А я мужик. Воин. Мы дохнем от скуки. Виноваты что ли, что так устроены? Они дохнут без своих журналов да сплетен, а мы без войны мрем. Но ничего, жизнь она всё на свои места вернула, напомнила, где я и правда нужен.
Первое время ждал, что одумается, хоть извинится. Уехали к теще, чем не жизнь, в квартире с удобствами, школа рядом, ее мать, если что, на подмоге! Денег на дорогу дал, проводил. А она каждый звонок как заведенная: деньги пришли, деньги. Я тут, бл.., под пулями хожу, а ей только деньги! Что там у них, работы нет, что ли? Сидит, ж…пу свою поднять не может! Девки взрослые: Варька в институте, Ксюха школу дотягивает. Времени у жены дохрена, пойди да заработай! Так задолбала, сил нет! Прислал ей бумаги на развод. Пусть думает. А ей хоть бы что, сказала, подпишет! Тварь. А я тоже человек. Я два года ждал! Пока она перед фактом не поставила, что к мужику переезжает. Невозможно, видите ли, с матерью однушку делить! Конечно, две змеи в одном гнезде.
К мужику, так к мужику. Я даже, знаешь, в тот момент не разозлился. Отпустило, как будто. Два года ее не видел, уже ничего к ней и нет. Ну и мне чего одному скитаться. Совесть чистая. Тут долго искать не нужно. Нормальные бабы, они видят, кто стоящий.
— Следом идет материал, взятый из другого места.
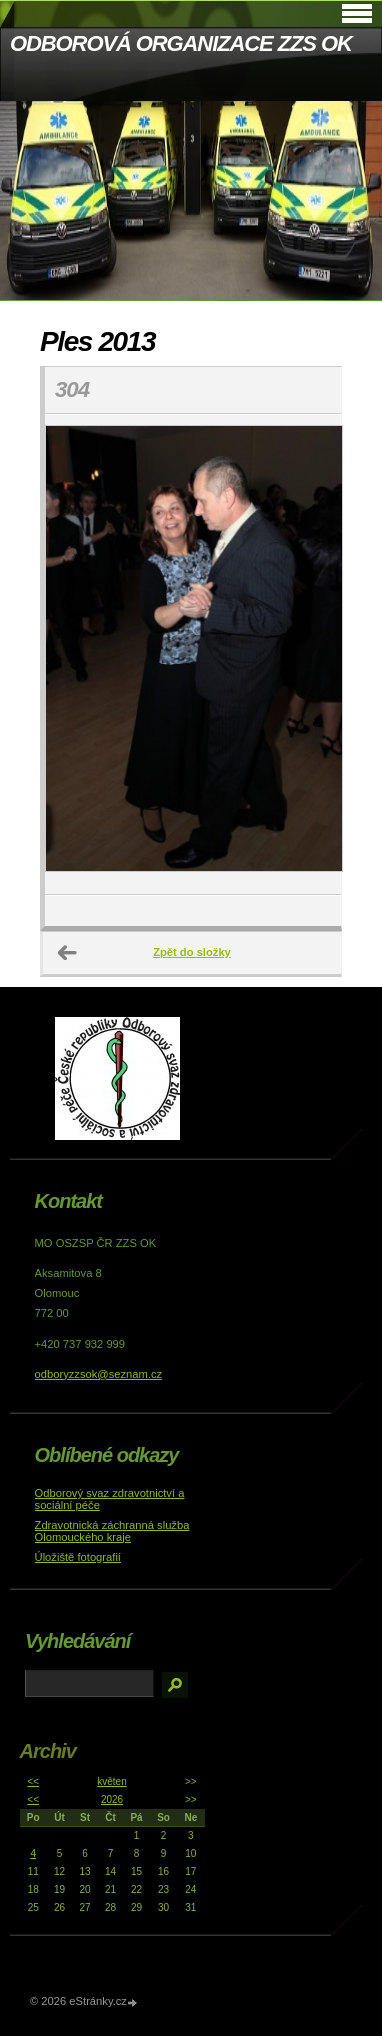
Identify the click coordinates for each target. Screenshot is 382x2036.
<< (33, 1781)
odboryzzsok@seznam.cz (99, 1374)
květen (111, 1781)
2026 (112, 1799)
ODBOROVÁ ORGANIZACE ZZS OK (181, 43)
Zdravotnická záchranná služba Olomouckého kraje (112, 1531)
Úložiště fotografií (78, 1557)
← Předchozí (68, 953)
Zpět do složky (192, 952)
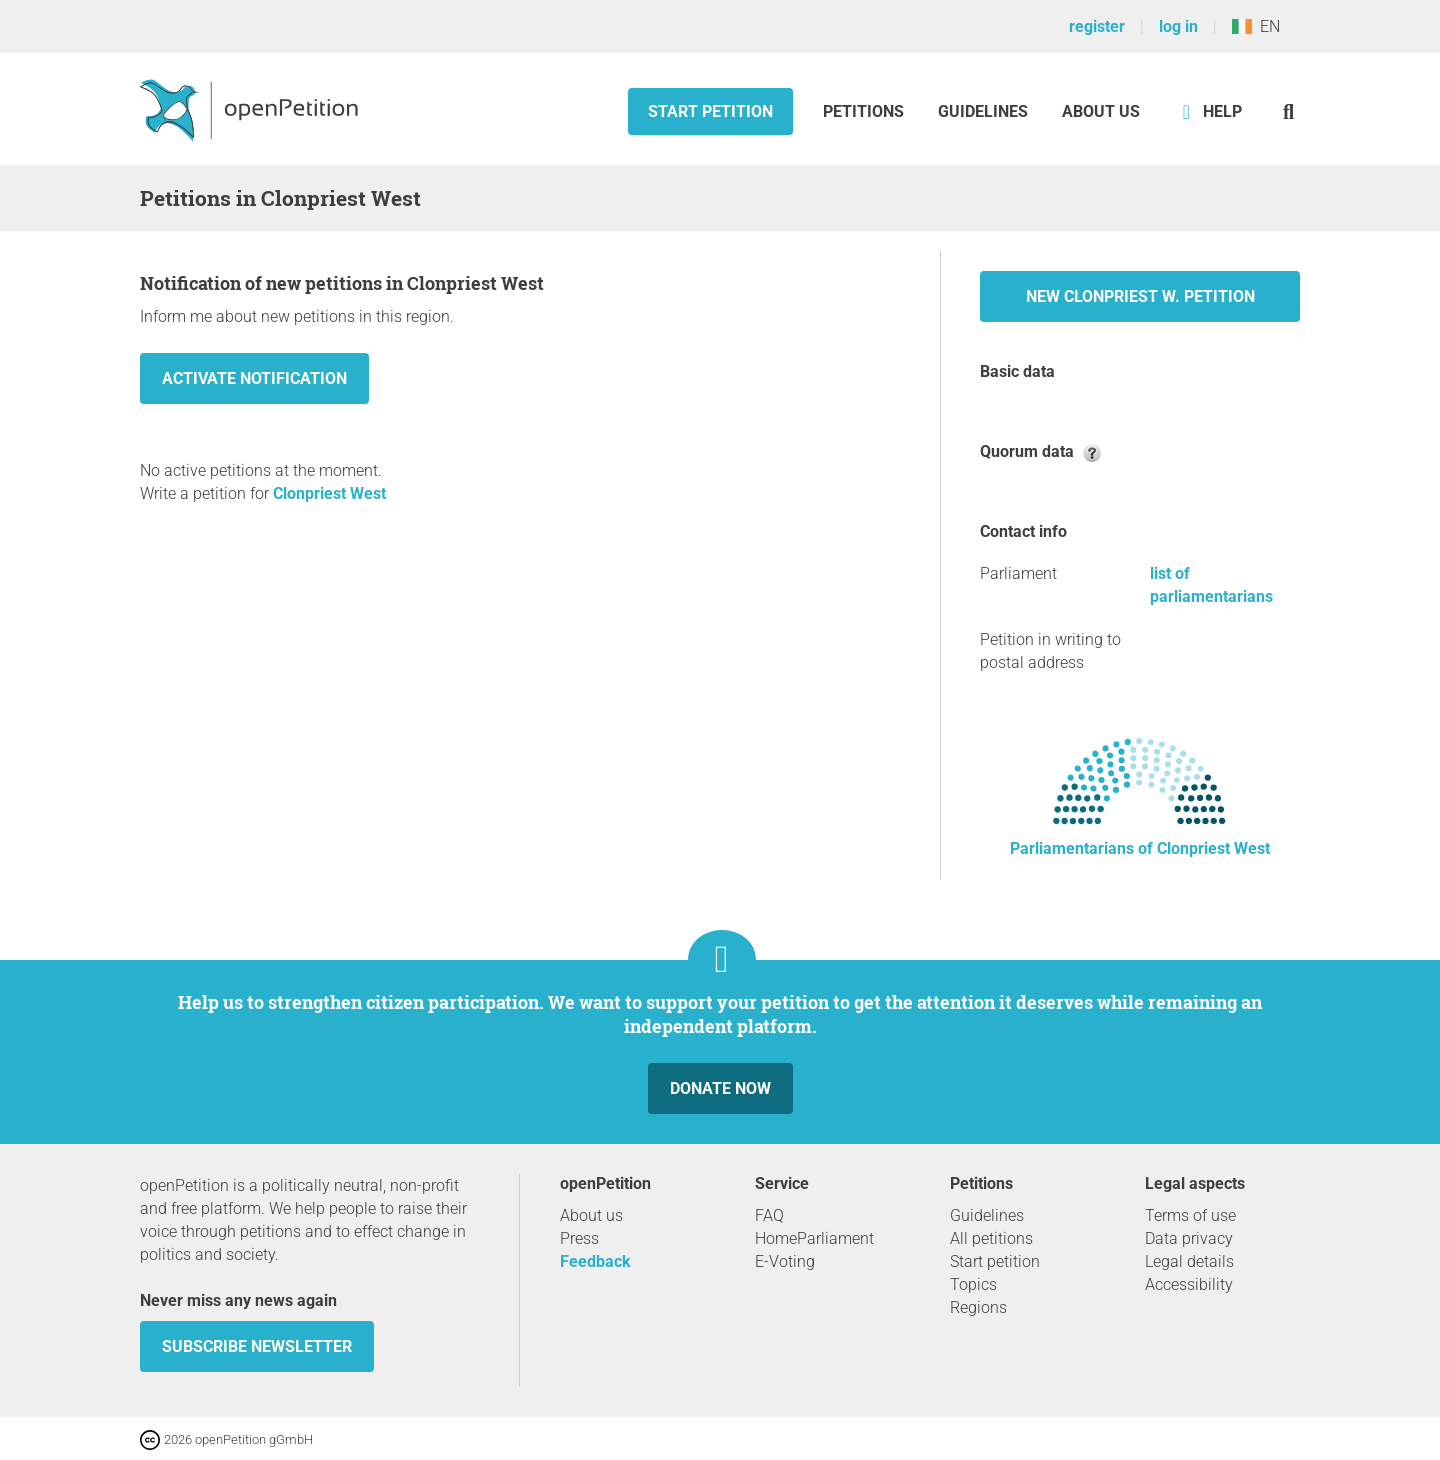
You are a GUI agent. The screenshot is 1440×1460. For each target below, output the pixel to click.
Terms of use (1190, 1215)
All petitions (991, 1238)
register (1097, 26)
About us (1101, 111)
А здесь одинокой бабе тяжко.
Бывшая пусть теперь рыдает. К матери-то через год снова вернулась. Да только я больше не позову. У меня теперь Маруся. Молодая.
Бесит, что младшую настраивает против меня. Что ни звонок, так мычит просто. Ни тебе «папа», я уж молчу про что ласковое. Видать мозг ей пропесочивают, что мать, что бабка. Ничего, подрастешь, Ксюха, сама поймешь, что отец таких вот, как ты, здесь спасает, чтобы жизнь у них нормальная была, чтобы, как ты там, могли они здесь засыпать со своим плеером, а не под артобстрелы.
* * *
– Ну чего, док? – Яныч шагнул навстречу. В пустом коридоре отданной под МПП3 сельской школы его тяжелый шаг отдавался эхом. Предутреннее затишье, все отсыпаются.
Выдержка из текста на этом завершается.